▶ PROBLEM TO WORK ON
Keep every line of the data below that has the string "computer" and present those lines.
::: RECORDED INFORMATION :::
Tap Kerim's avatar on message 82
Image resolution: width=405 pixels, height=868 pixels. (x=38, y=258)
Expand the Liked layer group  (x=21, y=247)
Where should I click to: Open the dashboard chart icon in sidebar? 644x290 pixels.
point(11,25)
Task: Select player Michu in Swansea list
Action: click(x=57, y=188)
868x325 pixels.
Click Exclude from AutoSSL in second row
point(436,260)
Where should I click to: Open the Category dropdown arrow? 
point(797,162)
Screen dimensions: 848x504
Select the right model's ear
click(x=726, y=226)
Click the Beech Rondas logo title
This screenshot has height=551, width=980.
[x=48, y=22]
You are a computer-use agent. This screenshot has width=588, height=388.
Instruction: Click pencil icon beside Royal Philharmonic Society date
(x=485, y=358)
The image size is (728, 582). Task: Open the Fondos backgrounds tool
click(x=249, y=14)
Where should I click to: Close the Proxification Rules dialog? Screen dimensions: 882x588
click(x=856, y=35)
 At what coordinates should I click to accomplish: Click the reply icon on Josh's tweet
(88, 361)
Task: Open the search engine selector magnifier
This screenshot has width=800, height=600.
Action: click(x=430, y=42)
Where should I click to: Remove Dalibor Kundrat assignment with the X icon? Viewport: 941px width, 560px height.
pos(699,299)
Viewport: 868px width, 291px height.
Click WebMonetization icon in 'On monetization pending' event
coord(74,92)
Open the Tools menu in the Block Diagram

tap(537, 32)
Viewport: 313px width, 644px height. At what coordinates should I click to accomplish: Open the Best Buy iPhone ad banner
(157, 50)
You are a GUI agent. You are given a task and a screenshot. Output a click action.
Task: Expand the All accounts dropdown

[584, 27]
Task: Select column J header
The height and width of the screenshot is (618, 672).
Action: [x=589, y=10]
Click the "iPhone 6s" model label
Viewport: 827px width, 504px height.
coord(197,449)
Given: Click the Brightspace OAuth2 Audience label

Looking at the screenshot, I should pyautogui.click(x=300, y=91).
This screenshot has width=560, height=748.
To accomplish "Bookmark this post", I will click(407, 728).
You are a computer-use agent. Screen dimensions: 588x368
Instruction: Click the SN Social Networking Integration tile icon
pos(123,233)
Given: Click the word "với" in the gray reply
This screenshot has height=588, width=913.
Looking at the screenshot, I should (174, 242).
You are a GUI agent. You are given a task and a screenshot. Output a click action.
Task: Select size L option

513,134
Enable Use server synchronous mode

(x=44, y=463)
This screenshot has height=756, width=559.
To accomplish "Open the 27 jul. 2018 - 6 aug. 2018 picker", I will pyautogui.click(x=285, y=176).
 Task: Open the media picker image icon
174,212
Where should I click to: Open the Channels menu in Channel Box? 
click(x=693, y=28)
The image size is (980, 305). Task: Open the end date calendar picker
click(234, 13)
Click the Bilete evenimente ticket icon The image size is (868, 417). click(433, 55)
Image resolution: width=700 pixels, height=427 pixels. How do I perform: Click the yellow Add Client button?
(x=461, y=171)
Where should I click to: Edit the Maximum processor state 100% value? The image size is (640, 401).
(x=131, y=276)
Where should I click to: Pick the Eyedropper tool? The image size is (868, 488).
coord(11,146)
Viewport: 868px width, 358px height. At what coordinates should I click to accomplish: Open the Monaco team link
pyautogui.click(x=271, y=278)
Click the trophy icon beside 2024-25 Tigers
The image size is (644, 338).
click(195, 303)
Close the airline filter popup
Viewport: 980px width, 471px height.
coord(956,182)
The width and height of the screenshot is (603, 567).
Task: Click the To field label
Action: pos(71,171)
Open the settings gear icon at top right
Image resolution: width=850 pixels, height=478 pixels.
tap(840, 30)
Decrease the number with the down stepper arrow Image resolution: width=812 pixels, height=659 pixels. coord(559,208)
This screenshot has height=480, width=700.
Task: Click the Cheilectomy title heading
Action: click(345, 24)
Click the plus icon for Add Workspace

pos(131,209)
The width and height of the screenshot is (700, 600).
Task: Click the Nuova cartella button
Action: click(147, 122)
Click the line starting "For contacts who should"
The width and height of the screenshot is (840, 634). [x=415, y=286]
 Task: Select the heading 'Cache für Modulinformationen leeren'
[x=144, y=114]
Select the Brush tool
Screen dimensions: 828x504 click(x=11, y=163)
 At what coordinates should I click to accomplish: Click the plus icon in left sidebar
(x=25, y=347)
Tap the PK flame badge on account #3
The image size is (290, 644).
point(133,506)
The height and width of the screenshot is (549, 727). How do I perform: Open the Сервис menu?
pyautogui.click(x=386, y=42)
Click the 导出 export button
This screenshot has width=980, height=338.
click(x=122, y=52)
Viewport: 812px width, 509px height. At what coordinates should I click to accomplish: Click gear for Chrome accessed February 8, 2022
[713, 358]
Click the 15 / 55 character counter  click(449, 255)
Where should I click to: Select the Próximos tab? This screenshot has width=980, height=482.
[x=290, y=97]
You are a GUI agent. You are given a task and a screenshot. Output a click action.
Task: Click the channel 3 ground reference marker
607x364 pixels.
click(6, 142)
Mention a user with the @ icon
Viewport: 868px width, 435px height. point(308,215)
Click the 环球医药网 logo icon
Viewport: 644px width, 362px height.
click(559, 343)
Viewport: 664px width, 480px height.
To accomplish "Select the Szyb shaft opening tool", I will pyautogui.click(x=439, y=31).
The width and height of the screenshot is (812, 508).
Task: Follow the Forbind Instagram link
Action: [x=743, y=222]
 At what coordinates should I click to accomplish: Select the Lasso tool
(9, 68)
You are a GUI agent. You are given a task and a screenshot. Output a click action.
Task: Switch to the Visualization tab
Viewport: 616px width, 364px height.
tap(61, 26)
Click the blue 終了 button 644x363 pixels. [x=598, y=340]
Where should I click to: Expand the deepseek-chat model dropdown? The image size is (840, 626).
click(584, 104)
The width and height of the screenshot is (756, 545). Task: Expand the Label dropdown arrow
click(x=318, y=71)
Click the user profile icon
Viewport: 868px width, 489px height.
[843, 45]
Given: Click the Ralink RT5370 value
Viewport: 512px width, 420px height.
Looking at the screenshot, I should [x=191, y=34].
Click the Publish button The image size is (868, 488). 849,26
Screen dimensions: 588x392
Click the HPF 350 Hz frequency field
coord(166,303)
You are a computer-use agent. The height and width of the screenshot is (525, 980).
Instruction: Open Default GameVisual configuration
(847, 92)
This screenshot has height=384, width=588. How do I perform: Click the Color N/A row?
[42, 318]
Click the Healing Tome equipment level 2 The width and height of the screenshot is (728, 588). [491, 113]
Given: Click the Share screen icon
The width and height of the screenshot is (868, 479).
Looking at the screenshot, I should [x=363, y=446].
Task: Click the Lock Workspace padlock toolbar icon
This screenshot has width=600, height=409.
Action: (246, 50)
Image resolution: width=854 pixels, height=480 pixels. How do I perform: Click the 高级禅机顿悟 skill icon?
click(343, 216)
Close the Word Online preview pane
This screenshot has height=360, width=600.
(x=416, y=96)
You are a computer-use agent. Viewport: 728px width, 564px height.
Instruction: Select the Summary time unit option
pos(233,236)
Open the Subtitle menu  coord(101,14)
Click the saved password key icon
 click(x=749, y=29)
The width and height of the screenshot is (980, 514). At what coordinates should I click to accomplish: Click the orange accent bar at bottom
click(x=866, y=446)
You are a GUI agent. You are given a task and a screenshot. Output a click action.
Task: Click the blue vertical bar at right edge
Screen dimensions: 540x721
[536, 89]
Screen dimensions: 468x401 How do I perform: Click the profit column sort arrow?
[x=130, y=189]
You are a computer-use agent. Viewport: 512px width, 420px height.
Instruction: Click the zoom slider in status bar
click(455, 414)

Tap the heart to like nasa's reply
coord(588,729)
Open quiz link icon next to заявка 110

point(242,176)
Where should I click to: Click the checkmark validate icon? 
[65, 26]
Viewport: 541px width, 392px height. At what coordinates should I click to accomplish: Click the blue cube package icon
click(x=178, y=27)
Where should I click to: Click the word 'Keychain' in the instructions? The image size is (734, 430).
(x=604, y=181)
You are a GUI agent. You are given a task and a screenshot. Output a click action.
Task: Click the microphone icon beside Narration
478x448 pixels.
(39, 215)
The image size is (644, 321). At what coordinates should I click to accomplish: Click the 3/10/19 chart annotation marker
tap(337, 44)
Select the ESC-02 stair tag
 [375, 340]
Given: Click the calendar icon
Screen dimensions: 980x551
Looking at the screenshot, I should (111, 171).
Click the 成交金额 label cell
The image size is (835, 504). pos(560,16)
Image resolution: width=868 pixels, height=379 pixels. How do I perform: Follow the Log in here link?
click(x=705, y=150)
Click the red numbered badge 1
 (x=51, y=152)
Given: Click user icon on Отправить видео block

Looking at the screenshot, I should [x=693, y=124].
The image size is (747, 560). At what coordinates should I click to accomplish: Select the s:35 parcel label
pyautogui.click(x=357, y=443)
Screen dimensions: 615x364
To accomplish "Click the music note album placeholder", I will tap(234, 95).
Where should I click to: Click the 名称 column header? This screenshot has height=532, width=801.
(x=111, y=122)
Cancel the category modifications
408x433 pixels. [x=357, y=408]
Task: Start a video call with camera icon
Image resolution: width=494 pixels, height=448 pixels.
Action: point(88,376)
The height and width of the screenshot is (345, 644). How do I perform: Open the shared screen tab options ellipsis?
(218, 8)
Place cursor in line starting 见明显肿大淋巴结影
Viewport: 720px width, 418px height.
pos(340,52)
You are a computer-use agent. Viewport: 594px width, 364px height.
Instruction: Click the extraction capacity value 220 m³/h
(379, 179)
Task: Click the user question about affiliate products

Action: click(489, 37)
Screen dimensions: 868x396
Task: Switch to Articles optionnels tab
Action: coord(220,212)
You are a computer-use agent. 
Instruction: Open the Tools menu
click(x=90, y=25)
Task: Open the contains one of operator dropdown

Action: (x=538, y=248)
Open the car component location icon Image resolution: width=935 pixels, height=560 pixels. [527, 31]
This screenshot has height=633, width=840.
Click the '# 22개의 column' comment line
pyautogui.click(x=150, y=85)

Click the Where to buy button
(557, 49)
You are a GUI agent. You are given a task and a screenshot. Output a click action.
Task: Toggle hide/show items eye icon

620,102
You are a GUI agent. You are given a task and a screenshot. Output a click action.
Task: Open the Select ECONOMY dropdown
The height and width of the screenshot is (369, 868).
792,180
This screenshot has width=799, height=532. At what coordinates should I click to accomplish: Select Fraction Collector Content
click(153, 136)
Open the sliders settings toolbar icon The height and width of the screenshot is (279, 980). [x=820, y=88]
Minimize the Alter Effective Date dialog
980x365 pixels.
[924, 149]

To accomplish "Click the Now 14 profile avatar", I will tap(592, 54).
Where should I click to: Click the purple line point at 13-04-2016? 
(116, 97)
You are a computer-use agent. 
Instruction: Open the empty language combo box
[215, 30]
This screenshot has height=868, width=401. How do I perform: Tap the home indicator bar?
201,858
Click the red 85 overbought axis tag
:::
▶ ANSWER BELOW
You are a computer-use agent. This screenshot has width=588, height=388.
You are a computer-use agent. Screen dimensions: 588x368
You are a computer-use agent. The height and width of the screenshot is (525, 980).
You are a computer-use agent. Viewport: 728px width, 564px height.
You are a computer-use agent. Viewport: 512px width, 420px height.
You are a computer-use agent. Viewport: 594px width, 364px height.
You are a computer-use agent. 
You are a computer-use agent. 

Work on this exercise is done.